Basic rights such as education and health are not available to all Guatemalans, and it is these basic points that create the foundation for certain types of violence. Eunice Ramirez works at “GOJoven” in the area of sexual and reproductive health education, and one of her biggest problems “is the health issue, because there is no framework for clarity regarding issues of sexual violence, because we are talking about the fact that women cannot choose a family planning method and they are condemned to having all the children that they may have, that teenagers cannot have autonomy over their sexuality, that they cannot have comprehensive education about sexuality, and decision-making bodies are not focused on what should be the critical path of care for victims of sexual assault. ”
The Monitoring Centre for Reproductive Health (OSAR) has performed a census since 2009 of all the births attended by the network of health services for minors under 14, as these are classified as criminal offenses, identifying, for example, that in 2009, there were 40,000 attended births by girls between 10 and 14 years old, a number that rose to 54,000 in 2010. These are pregnancies that are a direct result of sexual violence. The OSAR identifies education as a key factor: the women with a higher risk of violence are those that suffer from a lack of schooling – “girls who want to continue studying, but do not have the resources to do it.”

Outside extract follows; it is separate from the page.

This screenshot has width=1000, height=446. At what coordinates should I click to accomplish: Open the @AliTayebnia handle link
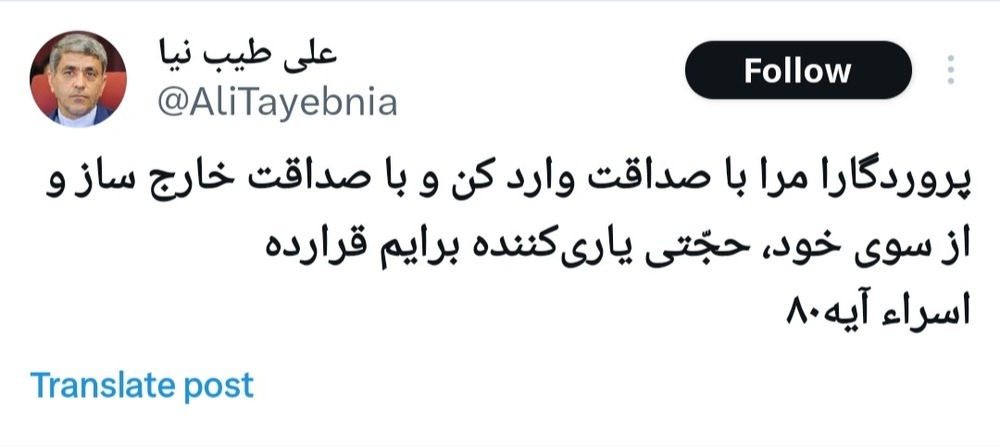point(277,102)
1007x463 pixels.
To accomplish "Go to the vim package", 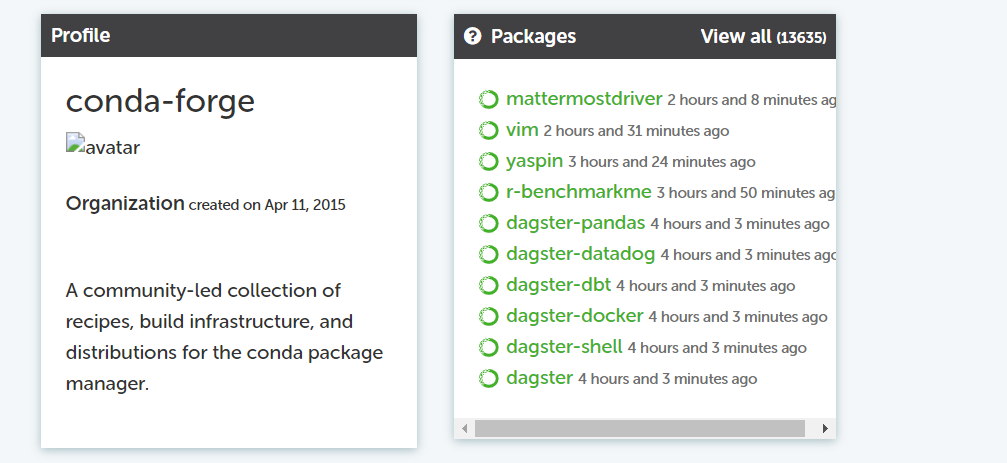I will point(522,130).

This economic factor is also fundamental during the police report process, as many victims cannot continue with charges because of the economic cost and the difficulty of getting to their departmental centers, where the government agencies that would attend them are located. Telma Suchi, a staff member at the Monitoring Centre complains that “Even if you begin to file a complaint, the government institutions are not prepared to give a quality answer.” Include women with active participation in strategic decision-making positions; “a woman who has access to education has an improved quality of life, and this will give her children better opportunities;” “women with an important position in any institution show us the guidelines to follow the process of granting scholarships to girls and young women who cannot otherwise access higher education.” Guatemala’s population is comprised of 51% women and 49% men, but the presence of women in positions of power does not reach anywhere near these percentages, leaving one of the most vulnerable populations outside of the decision-making process.
What is essential? Awareness-raising, to make the victims visible as well as to create a really effective critical path; and, of course, education – educating girls and boys equally. Empowering future women to recognize their future and to differentiate between the types of violence inflicted on them. And raising future men in a culture of respect that begins at home, continues in the street, and ends at school. Meanwhile, thanks to the tireless work of people like Eunice, Telma, or Silvia, small but firm steps are being taken to bring down these walls of impunity that are unfortunately still a reality in Guatemala.